Ausgangspunkt aller Mühlenaktivitäten der Klingers war wohl die Wiesenmühle in Pfaffen-Beerfurth, das heute zu Reichelsheim gehört. Dort war ab 1557 Peter Klinger der Besitzer. Seine Nachfolger führten die Mühle bis 1853, also rund 300 Jahre lang. Mit dem Erwerb übernahmen die Klingers die von der Obrigkeit erlaubte Entnahme des Wassers aus der Gersprenz, einem der drei Bäche, die auf der Neunkircher Höhe entspringen.
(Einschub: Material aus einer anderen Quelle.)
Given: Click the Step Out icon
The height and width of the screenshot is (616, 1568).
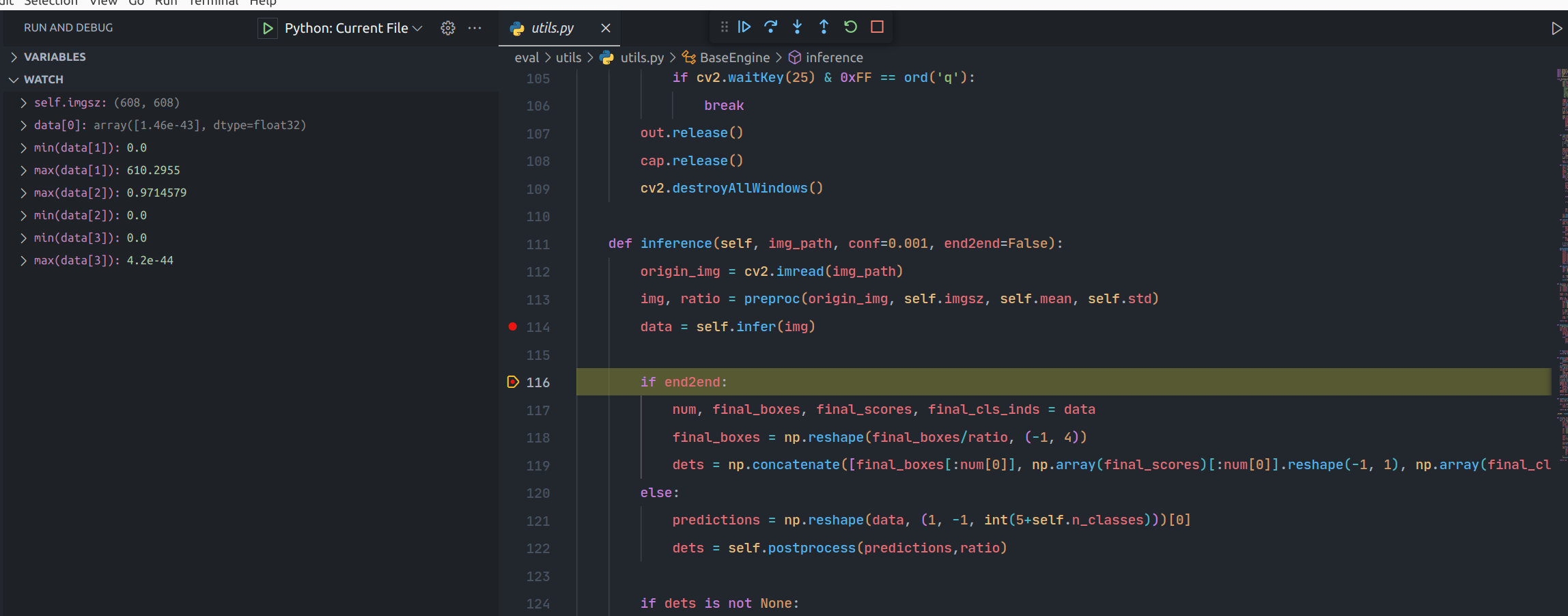Looking at the screenshot, I should (824, 27).
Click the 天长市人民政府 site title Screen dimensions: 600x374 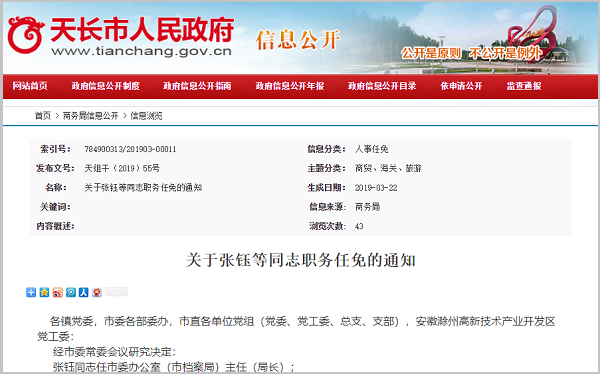coord(142,30)
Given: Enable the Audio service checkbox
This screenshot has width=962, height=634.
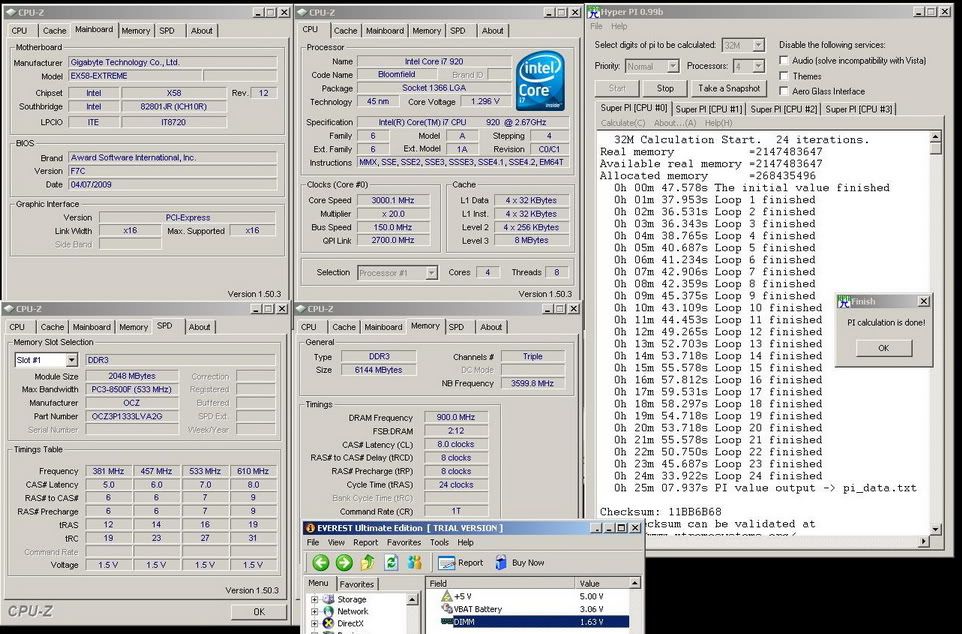Looking at the screenshot, I should [x=785, y=61].
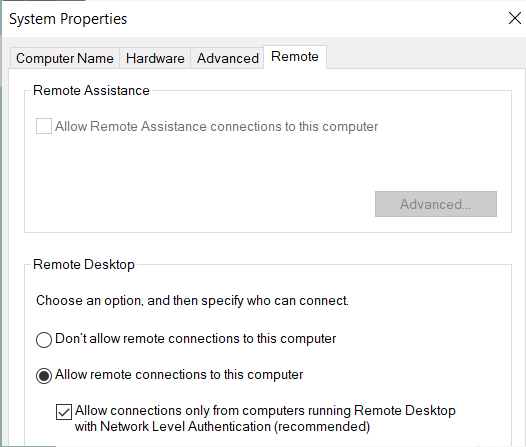Click the System Properties title bar text
This screenshot has height=447, width=526.
pyautogui.click(x=68, y=19)
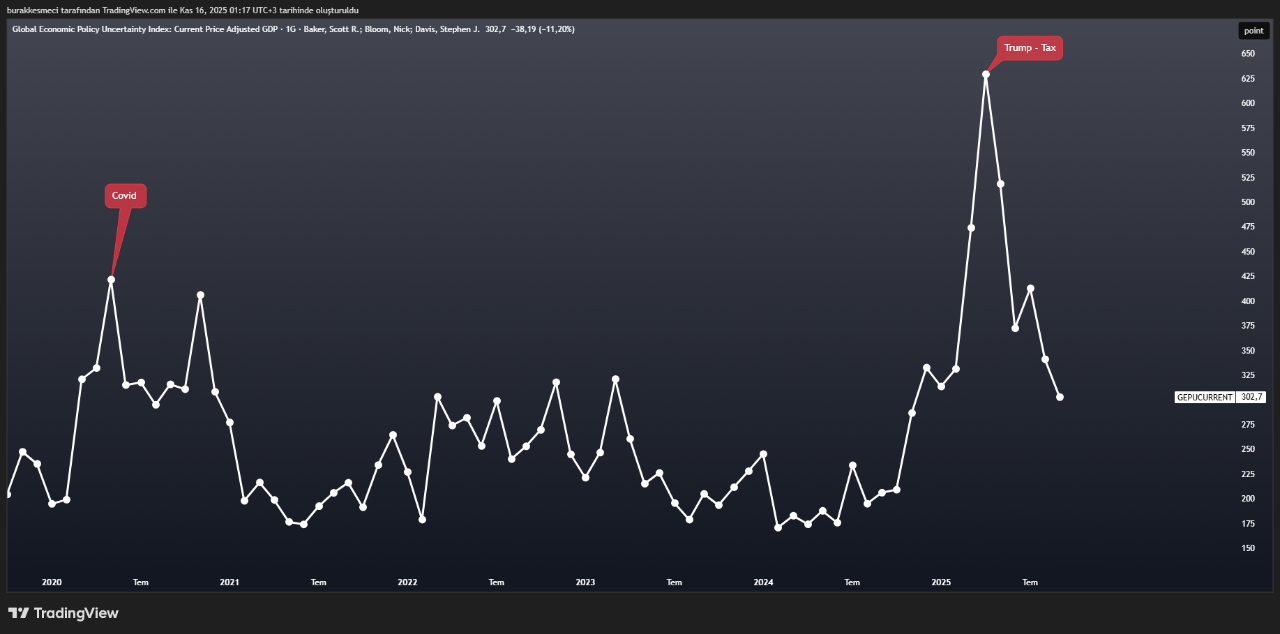Select the red Covid annotation label
The height and width of the screenshot is (634, 1280).
pyautogui.click(x=125, y=196)
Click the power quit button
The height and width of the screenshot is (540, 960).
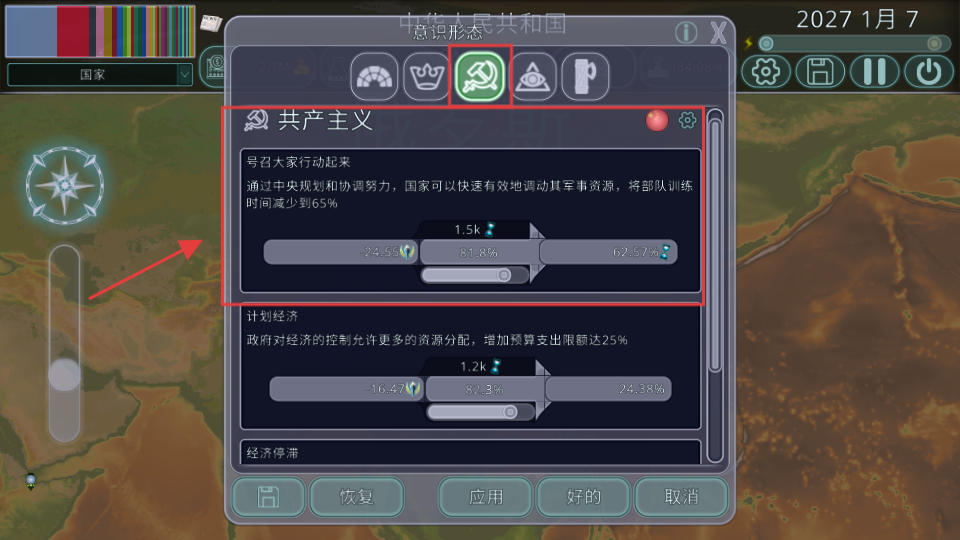(x=929, y=72)
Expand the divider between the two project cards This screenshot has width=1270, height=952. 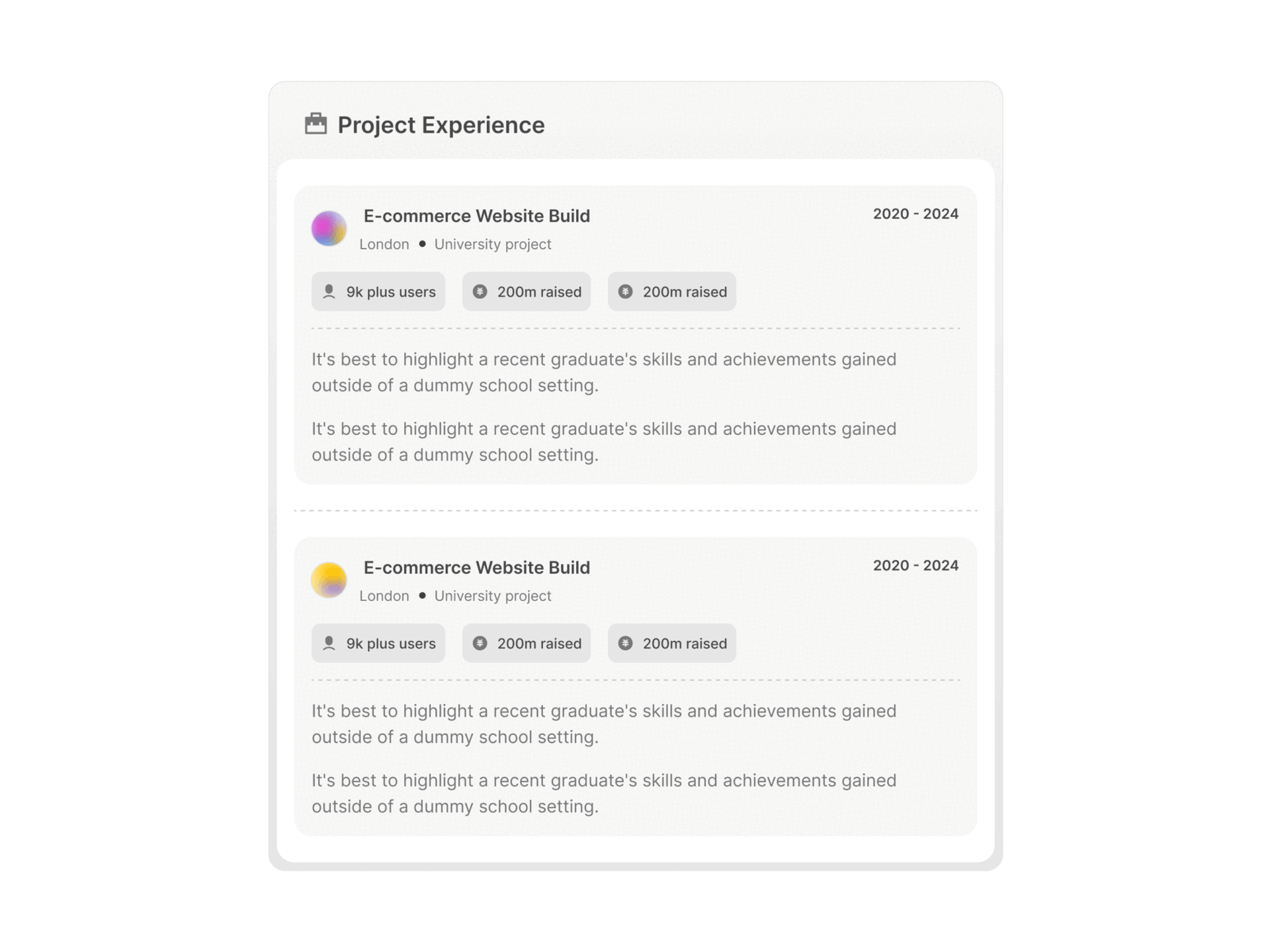click(635, 509)
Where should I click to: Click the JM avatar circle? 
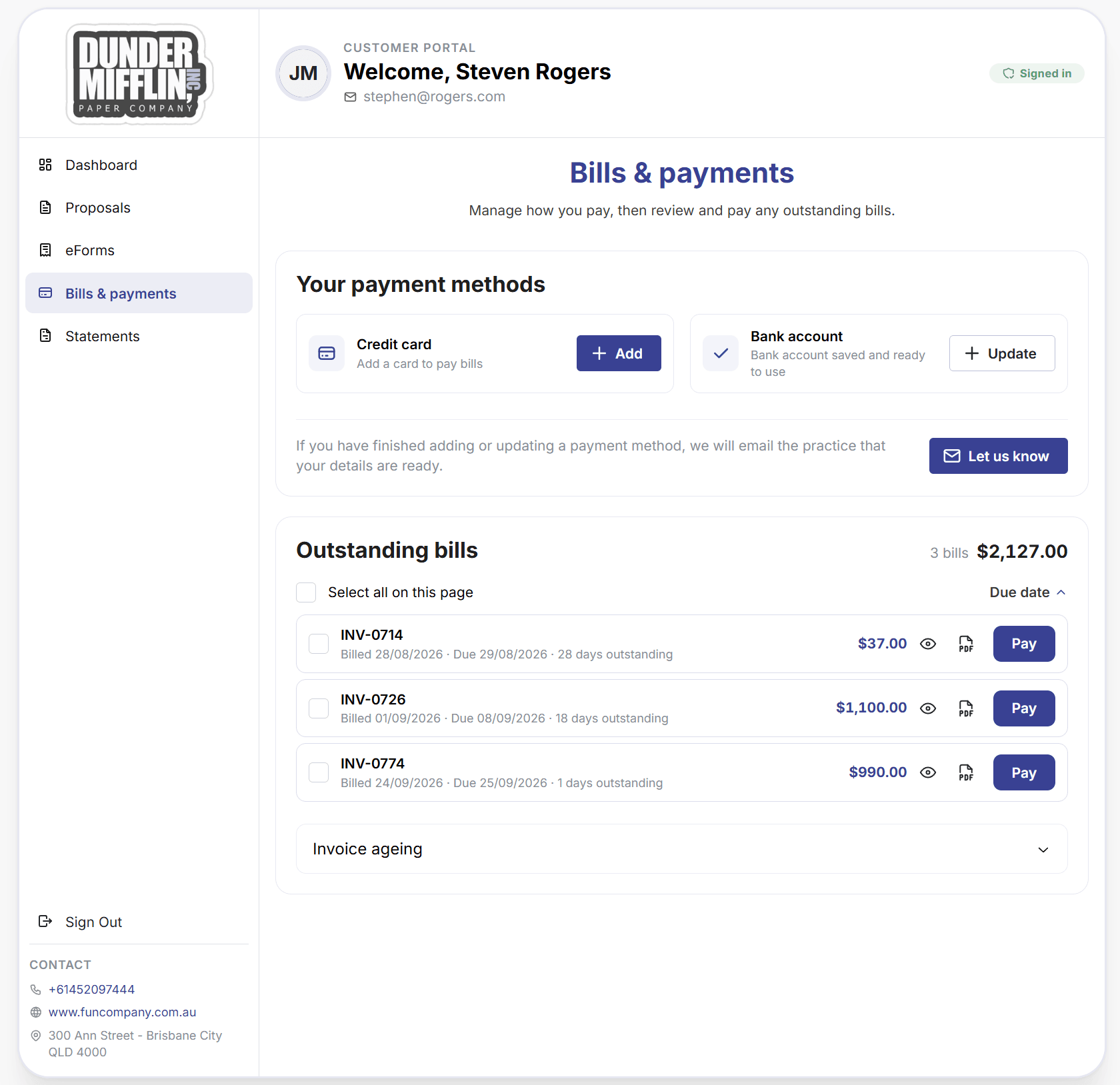(303, 73)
Zur Mühle gehörten ein Haus und der Mühlplatz sowie landwirtschaftlich genutzte Flächen. Den daraus gezogenen positiven Erfahrungen folgten Aktivitäten in Unter-Ostern (Untere Mühle), Kirch-Beerfurth (Böckelsmühle), Rimbach (Neumühle), Ober Kainsbach (Haalmühle) und Steinau (Untere Mühle).

1744 erwarb Johann Philipp Klinger aus Unter-Ostern die unterschlächtig und mit einem Gang betriebene Mühle im Reichenbacher Unterdorf. Drei weitere Klinger-Generationen waren dort tätig, bevor sie von Peter Marquardt, Wilhelm Metzger und Georg Brücher übernommen wurde. Brücher stellte die von der Lauter betriebene Mahlmühle um und fertigte hier fortan Pappe.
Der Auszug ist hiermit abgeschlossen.